Set down exactly the lines below between the line holding "Click the 'Applicable People:' label" and the line holding "The image size is (752, 423).", inclusive; no other line belongs in the answer.

========

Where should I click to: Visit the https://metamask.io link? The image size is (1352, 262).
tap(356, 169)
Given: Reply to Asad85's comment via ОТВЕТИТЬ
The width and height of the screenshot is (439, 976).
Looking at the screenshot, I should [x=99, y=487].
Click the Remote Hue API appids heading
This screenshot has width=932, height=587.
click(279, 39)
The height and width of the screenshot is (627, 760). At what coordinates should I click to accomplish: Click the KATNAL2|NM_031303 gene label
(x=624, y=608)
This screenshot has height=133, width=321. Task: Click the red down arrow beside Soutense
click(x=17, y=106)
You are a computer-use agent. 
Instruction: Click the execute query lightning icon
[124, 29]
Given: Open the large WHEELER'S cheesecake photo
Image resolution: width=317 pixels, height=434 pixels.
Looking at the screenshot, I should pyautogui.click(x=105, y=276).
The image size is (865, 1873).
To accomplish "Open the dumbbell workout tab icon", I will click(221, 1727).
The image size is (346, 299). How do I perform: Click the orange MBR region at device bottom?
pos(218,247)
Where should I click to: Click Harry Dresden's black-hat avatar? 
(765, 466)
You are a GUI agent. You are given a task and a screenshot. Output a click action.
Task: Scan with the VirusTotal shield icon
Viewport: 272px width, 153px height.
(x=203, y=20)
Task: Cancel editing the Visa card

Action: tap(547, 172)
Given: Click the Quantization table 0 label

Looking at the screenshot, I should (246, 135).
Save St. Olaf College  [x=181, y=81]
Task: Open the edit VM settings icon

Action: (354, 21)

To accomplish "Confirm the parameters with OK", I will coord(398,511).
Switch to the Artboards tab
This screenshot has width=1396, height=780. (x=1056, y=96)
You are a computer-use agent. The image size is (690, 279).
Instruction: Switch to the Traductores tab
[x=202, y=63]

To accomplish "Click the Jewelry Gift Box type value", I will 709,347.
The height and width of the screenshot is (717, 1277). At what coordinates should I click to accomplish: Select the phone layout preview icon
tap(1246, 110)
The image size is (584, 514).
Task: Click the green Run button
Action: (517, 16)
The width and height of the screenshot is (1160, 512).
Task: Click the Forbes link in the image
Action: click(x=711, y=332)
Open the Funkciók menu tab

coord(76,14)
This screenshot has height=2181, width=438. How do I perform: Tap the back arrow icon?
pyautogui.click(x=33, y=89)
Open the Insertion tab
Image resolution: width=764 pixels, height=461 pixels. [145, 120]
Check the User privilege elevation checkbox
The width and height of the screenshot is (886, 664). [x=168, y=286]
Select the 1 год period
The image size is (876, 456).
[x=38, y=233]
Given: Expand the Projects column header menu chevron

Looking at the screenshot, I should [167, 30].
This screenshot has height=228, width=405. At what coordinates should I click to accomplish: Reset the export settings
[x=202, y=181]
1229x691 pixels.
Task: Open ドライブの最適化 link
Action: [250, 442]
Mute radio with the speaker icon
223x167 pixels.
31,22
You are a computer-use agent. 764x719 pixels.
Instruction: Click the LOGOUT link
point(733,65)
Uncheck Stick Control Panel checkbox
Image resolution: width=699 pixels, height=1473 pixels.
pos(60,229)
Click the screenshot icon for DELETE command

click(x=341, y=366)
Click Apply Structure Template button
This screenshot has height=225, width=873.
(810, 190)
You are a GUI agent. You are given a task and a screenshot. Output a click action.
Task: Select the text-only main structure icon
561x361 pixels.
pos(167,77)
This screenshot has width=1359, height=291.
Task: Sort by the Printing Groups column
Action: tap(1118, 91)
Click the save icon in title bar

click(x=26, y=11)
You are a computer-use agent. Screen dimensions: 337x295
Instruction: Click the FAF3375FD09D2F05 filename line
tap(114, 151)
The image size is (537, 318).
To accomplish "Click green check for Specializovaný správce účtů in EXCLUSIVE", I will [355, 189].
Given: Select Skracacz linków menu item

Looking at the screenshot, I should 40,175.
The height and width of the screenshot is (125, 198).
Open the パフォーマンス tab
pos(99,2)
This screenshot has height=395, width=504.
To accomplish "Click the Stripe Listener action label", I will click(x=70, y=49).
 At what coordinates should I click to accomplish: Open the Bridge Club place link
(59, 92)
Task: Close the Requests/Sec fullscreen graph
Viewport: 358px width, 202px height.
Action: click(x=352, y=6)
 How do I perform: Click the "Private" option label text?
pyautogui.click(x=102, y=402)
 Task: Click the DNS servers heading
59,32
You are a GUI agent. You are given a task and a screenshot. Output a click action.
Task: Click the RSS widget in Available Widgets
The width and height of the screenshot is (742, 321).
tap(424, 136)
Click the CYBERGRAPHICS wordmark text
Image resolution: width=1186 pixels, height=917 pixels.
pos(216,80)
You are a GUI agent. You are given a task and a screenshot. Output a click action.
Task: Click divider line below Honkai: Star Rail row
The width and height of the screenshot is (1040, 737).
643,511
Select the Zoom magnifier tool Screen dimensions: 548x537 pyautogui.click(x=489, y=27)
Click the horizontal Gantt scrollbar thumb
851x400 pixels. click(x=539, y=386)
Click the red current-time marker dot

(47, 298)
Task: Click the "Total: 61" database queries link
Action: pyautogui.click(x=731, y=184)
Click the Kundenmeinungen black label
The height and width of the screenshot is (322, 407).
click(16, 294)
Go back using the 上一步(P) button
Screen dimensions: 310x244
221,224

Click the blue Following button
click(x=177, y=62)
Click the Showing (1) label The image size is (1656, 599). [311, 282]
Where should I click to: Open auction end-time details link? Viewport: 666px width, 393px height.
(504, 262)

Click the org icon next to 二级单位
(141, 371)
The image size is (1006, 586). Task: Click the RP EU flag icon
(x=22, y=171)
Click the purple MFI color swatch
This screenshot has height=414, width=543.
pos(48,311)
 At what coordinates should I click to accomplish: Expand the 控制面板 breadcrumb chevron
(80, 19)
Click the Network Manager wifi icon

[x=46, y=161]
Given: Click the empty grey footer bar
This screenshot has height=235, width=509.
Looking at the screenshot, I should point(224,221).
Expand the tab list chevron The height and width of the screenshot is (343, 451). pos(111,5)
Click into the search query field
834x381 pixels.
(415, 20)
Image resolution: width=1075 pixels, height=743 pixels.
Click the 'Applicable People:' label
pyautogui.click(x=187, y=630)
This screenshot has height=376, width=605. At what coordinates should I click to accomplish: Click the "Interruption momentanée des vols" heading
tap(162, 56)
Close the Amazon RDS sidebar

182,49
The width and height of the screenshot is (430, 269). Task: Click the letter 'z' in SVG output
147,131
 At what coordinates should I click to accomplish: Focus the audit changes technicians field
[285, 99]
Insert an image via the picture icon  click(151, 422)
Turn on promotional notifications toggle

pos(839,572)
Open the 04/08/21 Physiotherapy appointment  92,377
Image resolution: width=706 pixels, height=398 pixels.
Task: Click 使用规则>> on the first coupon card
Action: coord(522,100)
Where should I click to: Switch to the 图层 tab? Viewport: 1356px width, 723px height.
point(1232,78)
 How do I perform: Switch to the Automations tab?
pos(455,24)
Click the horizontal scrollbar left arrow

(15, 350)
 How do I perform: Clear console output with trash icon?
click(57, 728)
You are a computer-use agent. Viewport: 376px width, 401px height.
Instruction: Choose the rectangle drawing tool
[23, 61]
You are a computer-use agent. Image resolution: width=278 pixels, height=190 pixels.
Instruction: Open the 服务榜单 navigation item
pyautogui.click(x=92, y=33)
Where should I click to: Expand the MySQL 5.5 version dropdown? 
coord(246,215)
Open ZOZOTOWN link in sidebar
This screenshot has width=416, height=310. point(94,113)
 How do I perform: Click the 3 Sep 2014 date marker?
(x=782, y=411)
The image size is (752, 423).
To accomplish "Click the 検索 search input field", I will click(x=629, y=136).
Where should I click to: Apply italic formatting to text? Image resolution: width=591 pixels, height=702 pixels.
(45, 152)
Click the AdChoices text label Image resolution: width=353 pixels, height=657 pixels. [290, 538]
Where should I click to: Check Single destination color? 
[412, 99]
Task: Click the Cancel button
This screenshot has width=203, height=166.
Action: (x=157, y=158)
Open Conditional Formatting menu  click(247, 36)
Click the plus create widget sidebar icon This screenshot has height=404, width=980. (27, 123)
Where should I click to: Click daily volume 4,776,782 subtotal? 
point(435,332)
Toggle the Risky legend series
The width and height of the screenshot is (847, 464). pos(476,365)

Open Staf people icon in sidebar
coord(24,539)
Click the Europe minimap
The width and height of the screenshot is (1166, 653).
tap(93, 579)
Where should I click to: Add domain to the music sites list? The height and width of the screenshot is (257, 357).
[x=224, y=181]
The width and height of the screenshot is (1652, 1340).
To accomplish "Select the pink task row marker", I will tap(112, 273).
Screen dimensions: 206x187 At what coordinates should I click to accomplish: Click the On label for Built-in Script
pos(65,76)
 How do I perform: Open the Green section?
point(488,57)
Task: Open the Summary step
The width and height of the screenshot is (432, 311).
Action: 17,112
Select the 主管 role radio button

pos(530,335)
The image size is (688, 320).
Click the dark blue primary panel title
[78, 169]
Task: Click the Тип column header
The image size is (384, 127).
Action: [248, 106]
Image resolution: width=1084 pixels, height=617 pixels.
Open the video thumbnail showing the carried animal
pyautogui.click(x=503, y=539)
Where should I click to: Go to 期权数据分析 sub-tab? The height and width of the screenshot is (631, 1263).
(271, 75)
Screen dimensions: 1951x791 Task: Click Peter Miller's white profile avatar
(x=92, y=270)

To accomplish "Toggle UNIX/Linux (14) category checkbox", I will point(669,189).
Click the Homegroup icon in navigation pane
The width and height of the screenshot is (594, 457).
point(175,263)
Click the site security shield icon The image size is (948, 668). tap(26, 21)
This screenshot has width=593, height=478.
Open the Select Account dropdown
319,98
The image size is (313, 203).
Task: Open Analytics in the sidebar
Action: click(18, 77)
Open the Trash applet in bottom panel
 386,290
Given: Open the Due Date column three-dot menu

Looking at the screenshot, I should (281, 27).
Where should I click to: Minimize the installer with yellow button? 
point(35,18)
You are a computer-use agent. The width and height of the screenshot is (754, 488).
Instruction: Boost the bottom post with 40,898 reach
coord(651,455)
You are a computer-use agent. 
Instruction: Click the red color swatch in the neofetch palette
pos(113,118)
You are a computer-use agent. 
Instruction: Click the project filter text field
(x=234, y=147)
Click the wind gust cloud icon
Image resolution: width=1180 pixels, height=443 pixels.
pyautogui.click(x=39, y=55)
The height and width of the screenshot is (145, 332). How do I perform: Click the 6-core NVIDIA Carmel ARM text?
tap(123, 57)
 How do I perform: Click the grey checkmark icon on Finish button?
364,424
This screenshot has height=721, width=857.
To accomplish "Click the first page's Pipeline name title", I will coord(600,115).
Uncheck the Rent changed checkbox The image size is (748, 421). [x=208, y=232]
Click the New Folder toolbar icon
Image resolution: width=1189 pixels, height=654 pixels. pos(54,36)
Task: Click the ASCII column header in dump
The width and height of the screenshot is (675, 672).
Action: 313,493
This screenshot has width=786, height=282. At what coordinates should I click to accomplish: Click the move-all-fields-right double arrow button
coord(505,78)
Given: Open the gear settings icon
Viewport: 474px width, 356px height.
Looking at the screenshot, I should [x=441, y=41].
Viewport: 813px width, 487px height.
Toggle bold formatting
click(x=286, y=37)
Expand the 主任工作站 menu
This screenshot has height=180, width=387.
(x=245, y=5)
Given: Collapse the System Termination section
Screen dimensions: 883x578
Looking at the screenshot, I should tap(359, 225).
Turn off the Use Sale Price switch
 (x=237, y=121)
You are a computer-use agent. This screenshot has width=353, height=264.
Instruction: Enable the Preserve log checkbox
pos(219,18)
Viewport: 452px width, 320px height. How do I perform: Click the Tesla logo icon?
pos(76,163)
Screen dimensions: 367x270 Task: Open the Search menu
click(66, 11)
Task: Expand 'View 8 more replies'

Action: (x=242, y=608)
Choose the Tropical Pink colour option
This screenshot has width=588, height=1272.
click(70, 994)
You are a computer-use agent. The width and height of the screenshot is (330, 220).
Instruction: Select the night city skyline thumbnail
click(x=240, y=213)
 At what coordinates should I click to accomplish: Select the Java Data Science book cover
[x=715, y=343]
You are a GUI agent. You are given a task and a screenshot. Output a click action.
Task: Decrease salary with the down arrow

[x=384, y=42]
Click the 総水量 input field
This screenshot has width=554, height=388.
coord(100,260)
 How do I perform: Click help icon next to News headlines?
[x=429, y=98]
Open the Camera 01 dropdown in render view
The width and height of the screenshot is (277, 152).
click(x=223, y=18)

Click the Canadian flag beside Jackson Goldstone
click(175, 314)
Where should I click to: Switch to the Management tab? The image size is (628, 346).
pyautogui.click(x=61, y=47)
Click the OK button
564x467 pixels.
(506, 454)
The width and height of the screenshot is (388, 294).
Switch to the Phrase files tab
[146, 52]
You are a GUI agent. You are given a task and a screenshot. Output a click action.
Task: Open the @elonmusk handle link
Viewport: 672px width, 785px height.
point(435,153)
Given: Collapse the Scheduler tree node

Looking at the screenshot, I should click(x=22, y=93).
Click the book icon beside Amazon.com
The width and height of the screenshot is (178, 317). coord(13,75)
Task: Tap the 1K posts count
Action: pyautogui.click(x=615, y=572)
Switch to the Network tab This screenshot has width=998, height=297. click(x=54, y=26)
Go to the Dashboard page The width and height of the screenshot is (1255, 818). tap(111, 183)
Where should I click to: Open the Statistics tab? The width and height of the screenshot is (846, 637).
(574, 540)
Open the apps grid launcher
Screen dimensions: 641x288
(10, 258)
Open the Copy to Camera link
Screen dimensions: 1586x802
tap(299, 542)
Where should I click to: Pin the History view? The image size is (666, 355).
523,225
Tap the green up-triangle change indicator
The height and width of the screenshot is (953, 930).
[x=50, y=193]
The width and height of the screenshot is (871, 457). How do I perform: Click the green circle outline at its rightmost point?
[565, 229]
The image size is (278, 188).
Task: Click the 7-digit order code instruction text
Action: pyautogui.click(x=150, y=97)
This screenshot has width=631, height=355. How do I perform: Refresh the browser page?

========

**Finished exercise**
Click the 'Applicable People:' label
pyautogui.click(x=187, y=630)
This screenshot has height=376, width=605. At what coordinates should I click to accomplish: Click the "Interruption momentanée des vols" heading
tap(162, 56)
Close the Amazon RDS sidebar

182,49
The width and height of the screenshot is (430, 269). Task: Click the letter 'z' in SVG output
147,131
 At what coordinates should I click to accomplish: Focus the audit changes technicians field
[285, 99]
Insert an image via the picture icon  click(151, 422)
Turn on promotional notifications toggle

pos(839,572)
Open the 04/08/21 Physiotherapy appointment  92,377
Image resolution: width=706 pixels, height=398 pixels.
Task: Click 使用规则>> on the first coupon card
Action: coord(522,100)
Where should I click to: Switch to the 图层 tab? Viewport: 1356px width, 723px height.
point(1232,78)
 How do I perform: Switch to the Automations tab?
pos(455,24)
Click the horizontal scrollbar left arrow

(15, 350)
 How do I perform: Clear console output with trash icon?
click(57, 728)
You are a computer-use agent. Viewport: 376px width, 401px height.
Instruction: Choose the rectangle drawing tool
[23, 61]
You are a computer-use agent. Image resolution: width=278 pixels, height=190 pixels.
Instruction: Open the 服务榜单 navigation item
pyautogui.click(x=92, y=33)
Where should I click to: Expand the MySQL 5.5 version dropdown? 
coord(246,215)
Open ZOZOTOWN link in sidebar
This screenshot has width=416, height=310. point(94,113)
 How do I perform: Click the 3 Sep 2014 date marker?
(x=782, y=411)
The image size is (752, 423).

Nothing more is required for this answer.